Photodisintegration is a physical process that occurs when gamma rays with massive energies strike an atomic nucleus and split it apart. Out of the entire electromagnetic spectrum, gamma rays are the most energetic, and also have the shortest wavelength, the size of an atomic nucleus or less.
Photodisintegration causes nuclear fission, the breakage of atomic nuclei. This is the same mechanism that causes chain reactions in nuclear reactors and nuclear bombs. For elements lighter than iron, the reaction consumes energy, and for elements heavier, it releases it. Elements lighter than iron require more energy to break apart than is released from that breakage. Energy generated by photodisintegration derives from the strong nuclear force which holds the particles in the atomic nucleus together.

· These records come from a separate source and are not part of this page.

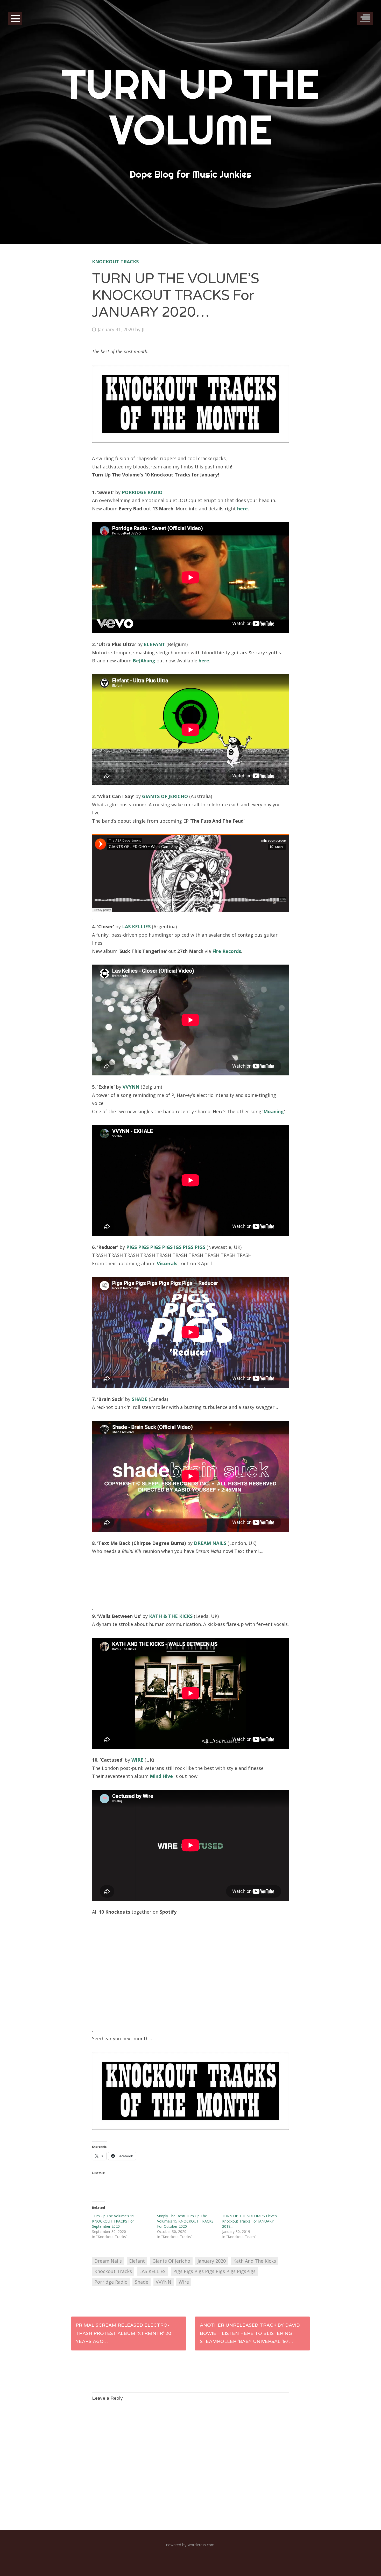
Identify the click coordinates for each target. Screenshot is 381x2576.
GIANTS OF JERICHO (165, 796)
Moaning (273, 1111)
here (242, 508)
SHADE (139, 1399)
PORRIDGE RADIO (142, 492)
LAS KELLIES (136, 926)
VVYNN (131, 1087)
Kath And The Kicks (254, 2261)
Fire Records (226, 951)
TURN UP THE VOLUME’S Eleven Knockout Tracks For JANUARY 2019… (249, 2221)
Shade (141, 2282)
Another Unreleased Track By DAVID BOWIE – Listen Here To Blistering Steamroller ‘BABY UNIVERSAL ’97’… (250, 2333)
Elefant (137, 2261)
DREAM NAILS (210, 1543)
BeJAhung (144, 660)
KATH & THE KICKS (171, 1616)
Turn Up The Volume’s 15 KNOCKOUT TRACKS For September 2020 (113, 2221)
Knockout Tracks (115, 261)
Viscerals (167, 1263)
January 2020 (211, 2261)
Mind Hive (161, 1776)
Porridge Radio (111, 2282)
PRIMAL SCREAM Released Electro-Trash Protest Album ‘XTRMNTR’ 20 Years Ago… (123, 2333)
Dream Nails (108, 2261)
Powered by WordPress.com (190, 2544)
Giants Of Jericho (171, 2261)
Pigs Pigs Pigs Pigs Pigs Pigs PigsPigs (214, 2271)
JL (144, 329)
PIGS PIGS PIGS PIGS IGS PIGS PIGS (165, 1247)
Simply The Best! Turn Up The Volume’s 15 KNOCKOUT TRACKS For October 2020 (185, 2221)
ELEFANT (154, 644)
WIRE (137, 1760)
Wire (184, 2282)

The process of photodisintegration is a major factor in supernovae involving stars with 250 or greater solar masses, like the primordial Population III stars which were the first to light up the universe. In a collapsing supermassive star, the temperature at the center is so great that gamma rays capable of photodisintegration are produced. Because the vast majority of elements at the core of such a star are lighter than iron, the reaction absorbs energy, decreasing pressure in the center of the star and causing it to collapse into a black hole.

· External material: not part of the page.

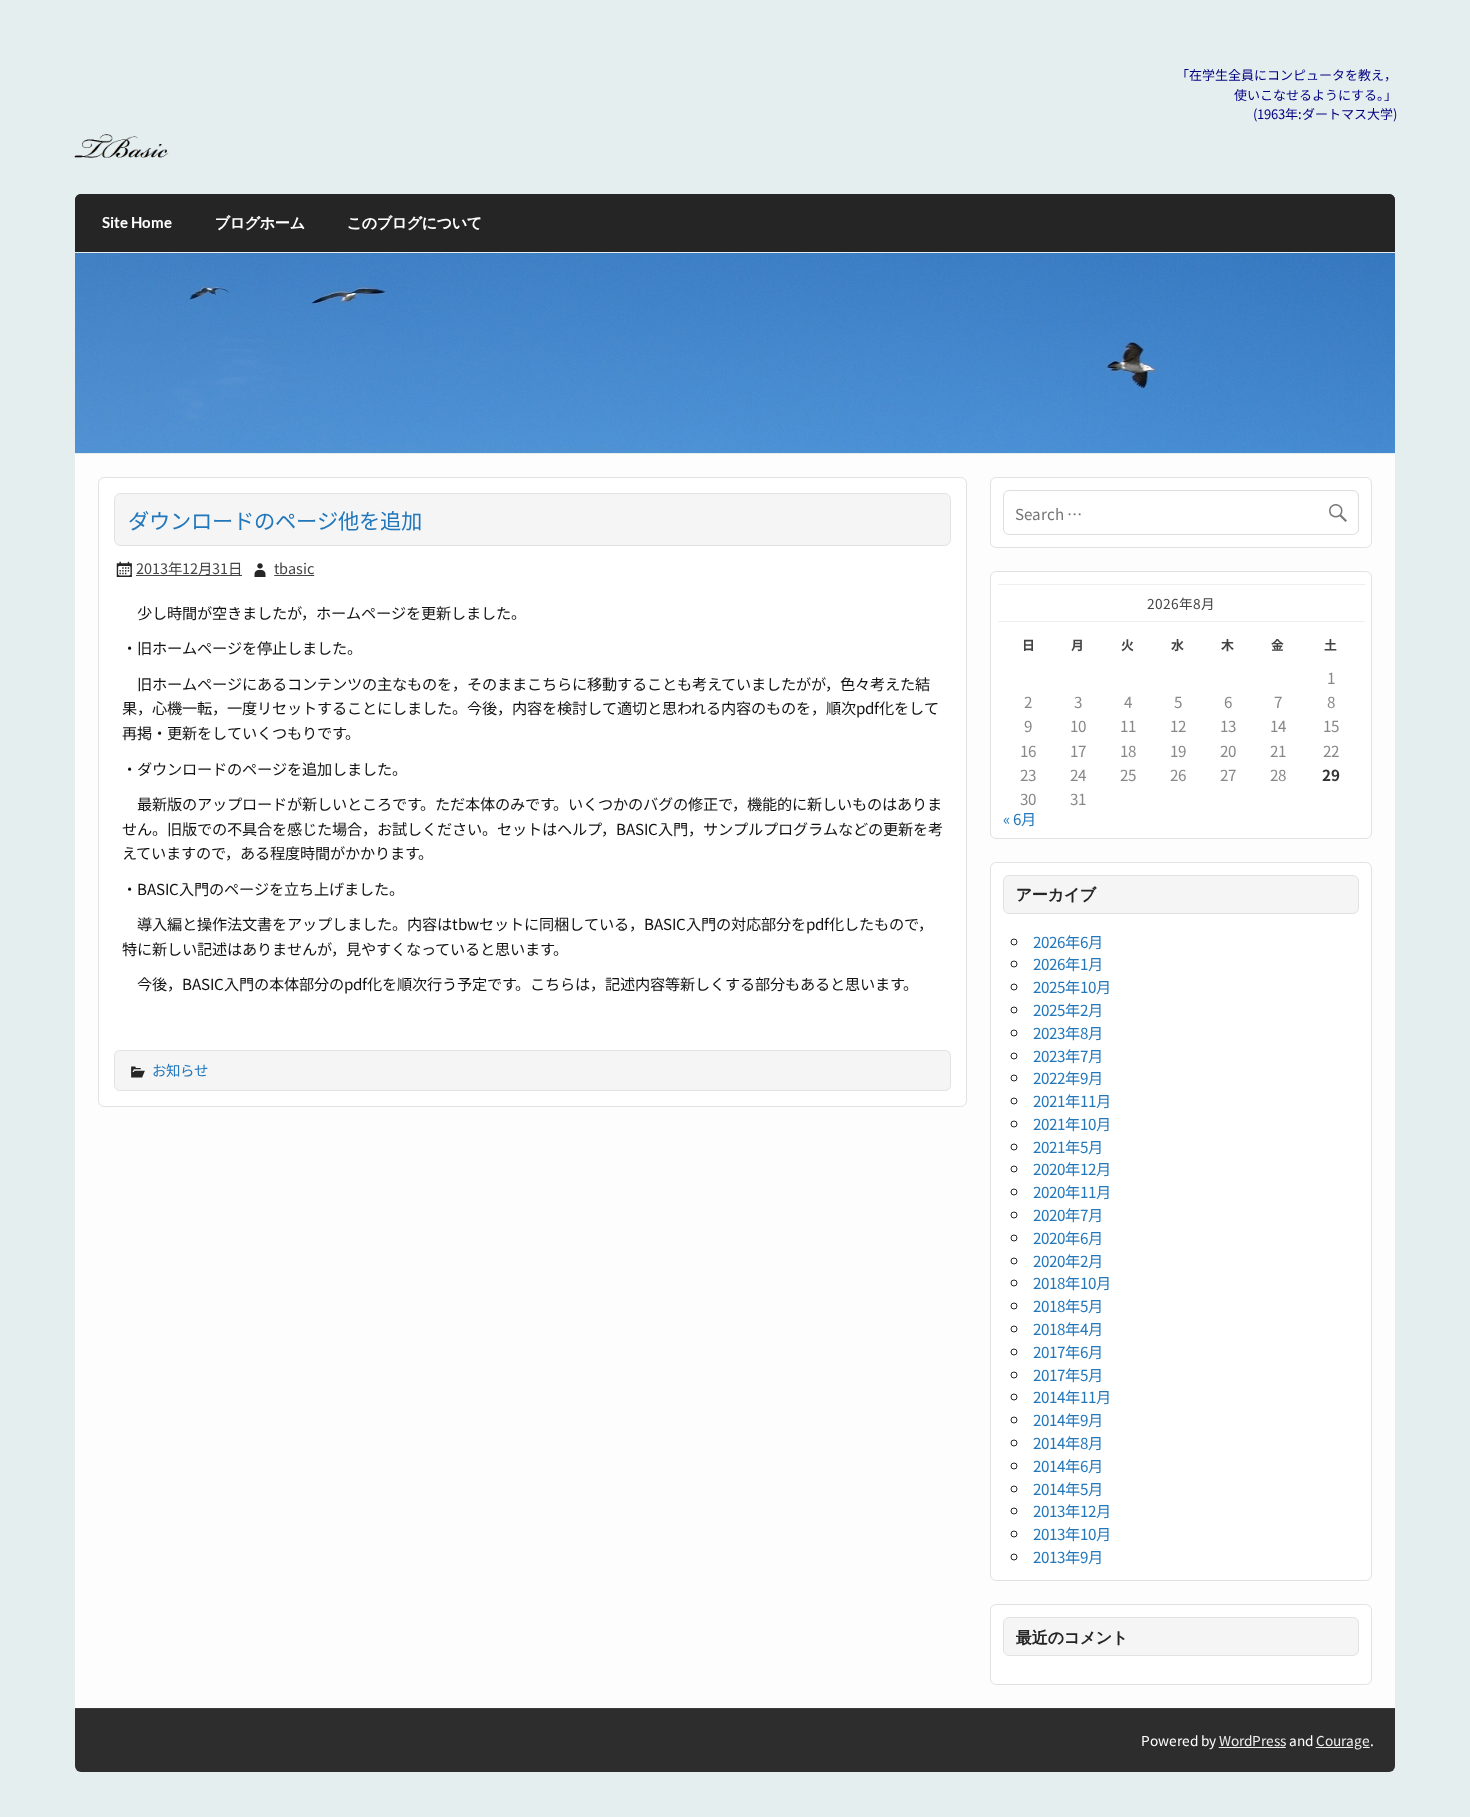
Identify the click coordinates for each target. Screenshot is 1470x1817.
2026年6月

At lower — but still extremely high — energies, photodisintegration merely knocks off one or two protons or neutrons from the nucleus. At higher energies, the entire nucleus splits apart, but greater and greater energies are necessary to split apart smaller nuclei.
Photodisintegration has not been studied by scientists in a laboratory context because the energies required to initiate it are too extreme. Maybe in the distance future we will build an experimental apparatus that allows the closer study of photodisintegration, but until then, theoretical studies seem to be sufficient.